SUPER HAPPY FOREVER
Sano est de retour à lzu, sur le littoral japonais. Il semble absent à lui-même et à ce qui l’entoure, sauf à cette casquette rouge qu’il cherche obstinément. Il est en quête d’un signe, d’une trace, de quelque chose qui pourrait attester d’un événement survenu ici, en réincarner le souvenir.
Critique du film
Il revient, sans qu’on ne sache vraiment pourquoi. Sano, visage fermé, silhouette nonchalante, remonte le fil d’un souvenir dans une station balnéaire japonaise sur le point de disparaître. À la recherche d’une casquette rouge perdue — détail en apparence dérisoire, presque enfantin — il remue en réalité quelque chose de bien plus vaste. Le fantôme d’un été, d’un amour. De ce qui aurait pu être, de ce qui n’est plus.
Super Happy Forever, le deuxième long métrage de Kohei Igarashi, prend des allures trompeuses de comédie romantique à l’envers. Mais c’est peut-être autre chose que le cinéaste esquisse : une cartographie délicate de la mémoire affective, une mélancolie en douceur où chaque lieu, chaque détail, chaque plan devient trace, d’un signe ou d’un regret. La narration fonctionne comme un miroir brisé, deux temporalités qui se répondent, s’éclairent, se contaminent. Le présent, opaque, marqué par l’absence ; le passé, solaire, porté par la grâce d’une rencontre inattendue entre Sano, son ami Miyata, et Nagi, une autre touriste de passage. Le film nous balade entre ces strates, sans jamais appuyer, et fait remonter le souvenir.
La fameuse casquette rouge, obsession de Sano, est plus qu’un accessoire : elle condense le film tout entier. C’est un totem du destin, de ce qui bascule sans bruit. Un objet banal devenu précieux. Car Super Happy Forever parle de ces instants qui prennent sens après coup, de ces détails qui, au lieu de se dissiper, s’installent dans nos vies comme des évidences qu’on ne peut plus saisir complètement.

Beyond the sea
Kohei Igarashi filme les lieux avec douceur, sans ostentation : une chambre vide, une jetée, un reflet dans les miroirs d’une porte d’ascenseur. Il capte cette sensation que les choses ont une mémoire, et que l’on revient moins dans un endroit que dans une émotion. La mer, omniprésente, berce le film d’un ressac discret — comme un battement de cœur qu’on entendrait à peine, mais qui ne s’arrête jamais.

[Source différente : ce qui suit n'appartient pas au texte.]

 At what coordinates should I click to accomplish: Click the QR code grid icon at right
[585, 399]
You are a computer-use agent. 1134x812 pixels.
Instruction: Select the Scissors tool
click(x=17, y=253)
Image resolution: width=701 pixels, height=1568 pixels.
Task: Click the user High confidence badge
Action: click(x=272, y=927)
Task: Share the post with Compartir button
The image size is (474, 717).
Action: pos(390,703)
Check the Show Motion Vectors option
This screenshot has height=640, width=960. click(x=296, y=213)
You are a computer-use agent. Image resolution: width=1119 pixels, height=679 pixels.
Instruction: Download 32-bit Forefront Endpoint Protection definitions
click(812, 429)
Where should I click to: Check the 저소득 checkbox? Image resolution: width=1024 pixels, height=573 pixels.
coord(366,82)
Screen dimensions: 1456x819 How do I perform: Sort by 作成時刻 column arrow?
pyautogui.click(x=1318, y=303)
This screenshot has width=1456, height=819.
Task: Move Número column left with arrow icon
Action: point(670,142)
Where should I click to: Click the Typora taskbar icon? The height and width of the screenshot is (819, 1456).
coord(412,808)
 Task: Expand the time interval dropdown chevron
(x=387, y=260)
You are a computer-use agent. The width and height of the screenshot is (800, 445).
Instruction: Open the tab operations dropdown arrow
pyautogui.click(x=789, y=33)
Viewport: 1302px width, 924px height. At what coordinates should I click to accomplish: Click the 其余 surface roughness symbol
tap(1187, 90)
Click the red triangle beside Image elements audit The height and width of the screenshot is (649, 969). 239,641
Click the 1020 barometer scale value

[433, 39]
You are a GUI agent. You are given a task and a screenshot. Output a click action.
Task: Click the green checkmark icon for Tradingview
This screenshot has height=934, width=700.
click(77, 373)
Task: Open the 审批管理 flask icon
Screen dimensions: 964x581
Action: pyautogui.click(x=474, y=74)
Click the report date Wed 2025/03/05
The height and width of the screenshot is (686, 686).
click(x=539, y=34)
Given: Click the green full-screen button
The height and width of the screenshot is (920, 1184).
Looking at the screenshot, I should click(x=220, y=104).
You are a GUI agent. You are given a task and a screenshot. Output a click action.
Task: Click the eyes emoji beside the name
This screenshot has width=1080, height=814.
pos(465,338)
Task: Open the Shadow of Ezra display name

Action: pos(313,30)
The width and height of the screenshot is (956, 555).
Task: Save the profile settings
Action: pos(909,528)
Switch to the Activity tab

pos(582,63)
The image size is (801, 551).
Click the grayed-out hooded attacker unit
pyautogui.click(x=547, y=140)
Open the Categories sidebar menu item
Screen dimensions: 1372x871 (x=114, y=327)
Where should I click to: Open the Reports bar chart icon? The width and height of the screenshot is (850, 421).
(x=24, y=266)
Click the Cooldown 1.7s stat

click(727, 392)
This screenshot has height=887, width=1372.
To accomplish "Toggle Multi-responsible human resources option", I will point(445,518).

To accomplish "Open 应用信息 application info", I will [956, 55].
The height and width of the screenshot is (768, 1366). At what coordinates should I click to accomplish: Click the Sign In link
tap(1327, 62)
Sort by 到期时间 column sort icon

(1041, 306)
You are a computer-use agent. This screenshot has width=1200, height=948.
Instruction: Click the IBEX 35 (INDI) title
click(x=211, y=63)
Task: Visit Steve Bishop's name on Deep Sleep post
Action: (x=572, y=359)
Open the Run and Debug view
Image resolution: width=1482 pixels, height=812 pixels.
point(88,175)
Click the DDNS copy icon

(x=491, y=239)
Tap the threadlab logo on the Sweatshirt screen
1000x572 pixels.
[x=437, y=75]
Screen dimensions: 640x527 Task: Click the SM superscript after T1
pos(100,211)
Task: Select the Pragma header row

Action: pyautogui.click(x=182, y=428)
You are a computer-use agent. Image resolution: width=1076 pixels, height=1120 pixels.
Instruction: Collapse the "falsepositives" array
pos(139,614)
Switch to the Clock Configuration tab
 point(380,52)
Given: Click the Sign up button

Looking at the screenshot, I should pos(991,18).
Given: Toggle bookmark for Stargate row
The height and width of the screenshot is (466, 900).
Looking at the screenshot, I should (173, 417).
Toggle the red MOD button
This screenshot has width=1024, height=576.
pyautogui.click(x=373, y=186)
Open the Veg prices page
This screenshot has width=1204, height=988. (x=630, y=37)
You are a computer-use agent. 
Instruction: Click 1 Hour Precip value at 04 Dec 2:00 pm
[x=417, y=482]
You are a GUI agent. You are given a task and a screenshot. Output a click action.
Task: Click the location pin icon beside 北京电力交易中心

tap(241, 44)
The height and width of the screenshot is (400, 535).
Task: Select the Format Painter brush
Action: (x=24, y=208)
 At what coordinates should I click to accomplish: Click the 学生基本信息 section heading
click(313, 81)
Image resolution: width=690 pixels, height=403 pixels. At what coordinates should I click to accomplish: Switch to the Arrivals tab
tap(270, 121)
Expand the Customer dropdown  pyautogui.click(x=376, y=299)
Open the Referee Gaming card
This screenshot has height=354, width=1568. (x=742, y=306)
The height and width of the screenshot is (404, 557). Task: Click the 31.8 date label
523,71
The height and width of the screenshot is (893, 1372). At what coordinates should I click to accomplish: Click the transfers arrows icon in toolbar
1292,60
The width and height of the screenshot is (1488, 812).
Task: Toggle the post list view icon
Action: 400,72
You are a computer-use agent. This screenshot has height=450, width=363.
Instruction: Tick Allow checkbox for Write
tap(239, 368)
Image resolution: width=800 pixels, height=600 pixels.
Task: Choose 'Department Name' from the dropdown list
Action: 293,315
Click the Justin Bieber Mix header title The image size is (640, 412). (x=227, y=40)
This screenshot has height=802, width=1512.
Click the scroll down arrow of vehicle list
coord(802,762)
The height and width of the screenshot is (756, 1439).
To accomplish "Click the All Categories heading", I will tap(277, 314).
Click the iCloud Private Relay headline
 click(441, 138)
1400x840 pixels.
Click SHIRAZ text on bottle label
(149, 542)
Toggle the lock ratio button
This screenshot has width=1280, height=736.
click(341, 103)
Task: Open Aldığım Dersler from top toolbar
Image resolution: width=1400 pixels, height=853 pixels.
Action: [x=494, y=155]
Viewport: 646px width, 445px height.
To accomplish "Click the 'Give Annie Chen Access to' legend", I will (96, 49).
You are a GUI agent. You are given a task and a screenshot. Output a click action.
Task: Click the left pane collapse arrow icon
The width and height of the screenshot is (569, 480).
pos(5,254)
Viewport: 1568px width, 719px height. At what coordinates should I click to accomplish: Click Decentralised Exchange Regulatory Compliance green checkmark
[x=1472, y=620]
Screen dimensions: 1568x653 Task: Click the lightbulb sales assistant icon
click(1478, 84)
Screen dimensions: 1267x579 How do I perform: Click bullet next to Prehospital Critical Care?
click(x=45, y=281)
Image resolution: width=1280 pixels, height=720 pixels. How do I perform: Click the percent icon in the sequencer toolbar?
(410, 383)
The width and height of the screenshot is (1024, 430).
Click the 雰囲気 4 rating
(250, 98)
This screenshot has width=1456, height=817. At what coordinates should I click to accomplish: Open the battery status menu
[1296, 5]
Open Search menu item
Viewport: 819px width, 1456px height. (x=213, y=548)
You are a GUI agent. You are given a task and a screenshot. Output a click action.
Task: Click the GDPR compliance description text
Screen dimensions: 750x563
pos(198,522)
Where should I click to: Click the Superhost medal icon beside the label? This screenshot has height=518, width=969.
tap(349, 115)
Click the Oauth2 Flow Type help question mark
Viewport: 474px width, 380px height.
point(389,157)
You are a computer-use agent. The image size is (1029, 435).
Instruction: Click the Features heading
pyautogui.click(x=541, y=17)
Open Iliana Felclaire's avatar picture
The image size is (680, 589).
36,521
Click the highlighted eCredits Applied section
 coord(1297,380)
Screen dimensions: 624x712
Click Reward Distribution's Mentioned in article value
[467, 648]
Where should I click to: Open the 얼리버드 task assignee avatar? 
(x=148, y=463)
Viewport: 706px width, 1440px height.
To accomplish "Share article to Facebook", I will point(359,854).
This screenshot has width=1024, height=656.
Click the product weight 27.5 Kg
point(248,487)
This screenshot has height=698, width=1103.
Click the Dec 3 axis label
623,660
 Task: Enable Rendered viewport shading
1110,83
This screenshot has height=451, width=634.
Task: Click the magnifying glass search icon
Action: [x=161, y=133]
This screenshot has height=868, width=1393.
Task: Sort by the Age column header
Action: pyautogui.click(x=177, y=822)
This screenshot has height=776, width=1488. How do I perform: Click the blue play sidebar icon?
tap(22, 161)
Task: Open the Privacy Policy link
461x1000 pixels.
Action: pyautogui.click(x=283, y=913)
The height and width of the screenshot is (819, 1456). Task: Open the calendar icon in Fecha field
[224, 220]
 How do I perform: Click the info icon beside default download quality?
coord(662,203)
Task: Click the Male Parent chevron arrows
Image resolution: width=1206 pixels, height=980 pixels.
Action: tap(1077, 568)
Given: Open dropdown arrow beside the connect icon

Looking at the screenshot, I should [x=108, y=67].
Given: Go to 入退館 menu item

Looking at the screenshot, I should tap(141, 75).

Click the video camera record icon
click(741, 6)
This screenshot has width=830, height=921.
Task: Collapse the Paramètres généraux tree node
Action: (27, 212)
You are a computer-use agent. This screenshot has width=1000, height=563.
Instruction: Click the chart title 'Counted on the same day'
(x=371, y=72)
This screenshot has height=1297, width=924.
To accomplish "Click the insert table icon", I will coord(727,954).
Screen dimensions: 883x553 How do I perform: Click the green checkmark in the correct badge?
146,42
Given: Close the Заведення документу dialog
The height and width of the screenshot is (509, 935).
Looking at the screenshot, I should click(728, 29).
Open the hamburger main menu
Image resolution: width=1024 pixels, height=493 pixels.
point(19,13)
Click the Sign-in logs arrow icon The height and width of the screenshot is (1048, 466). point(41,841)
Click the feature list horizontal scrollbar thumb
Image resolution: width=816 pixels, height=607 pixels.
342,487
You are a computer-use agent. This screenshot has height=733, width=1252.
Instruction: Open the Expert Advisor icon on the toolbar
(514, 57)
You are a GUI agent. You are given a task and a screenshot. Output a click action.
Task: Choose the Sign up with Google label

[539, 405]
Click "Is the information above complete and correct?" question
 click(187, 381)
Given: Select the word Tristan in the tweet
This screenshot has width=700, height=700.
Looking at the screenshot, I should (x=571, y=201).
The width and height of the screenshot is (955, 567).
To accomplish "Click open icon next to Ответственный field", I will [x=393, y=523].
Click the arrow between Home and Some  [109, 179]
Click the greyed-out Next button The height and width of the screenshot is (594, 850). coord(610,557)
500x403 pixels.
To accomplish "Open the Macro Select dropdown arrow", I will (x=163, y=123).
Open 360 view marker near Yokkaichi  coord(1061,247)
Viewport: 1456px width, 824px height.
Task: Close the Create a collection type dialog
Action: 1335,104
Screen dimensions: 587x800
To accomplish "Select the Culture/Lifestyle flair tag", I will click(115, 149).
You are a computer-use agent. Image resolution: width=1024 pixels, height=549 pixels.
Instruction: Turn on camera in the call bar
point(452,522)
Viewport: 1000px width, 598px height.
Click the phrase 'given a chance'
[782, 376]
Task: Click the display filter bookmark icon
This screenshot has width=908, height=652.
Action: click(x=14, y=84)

Hiroki Sano porte le film avec une retenue bouleversante, face à Nairu Yamamoto, dont la fraîcheur fait d’autant plus mal qu’on sait déjà ce qu’il adviendra. Entre eux, le lien se tisse entre silences et sourires gênés. On se prend à convoquer Hong Sang-soo, Before Sunrise, un peu Ryusuke Hamaguchi parfois, mais Igarashi trouve sa propre langue, faite d’échos et de murmures.
Si Super Happy Forever est un film de deuil, c’est aussi celui du doux vertige d’une rencontre et de l’imprévisibilité de la vie, qu’on laisse passer sans savoir qu’elle nous échappe. Il rappelle que le bonheur n’est pas toujours spectaculaire et se loge souvent dans les petits riens, une chanson fredonnée, une cigarette mentholée, un pot de nouilles instantanées. Et une casquette rouge. Et qu’il suffit de presque rien pour que le souvenir rejaillisse.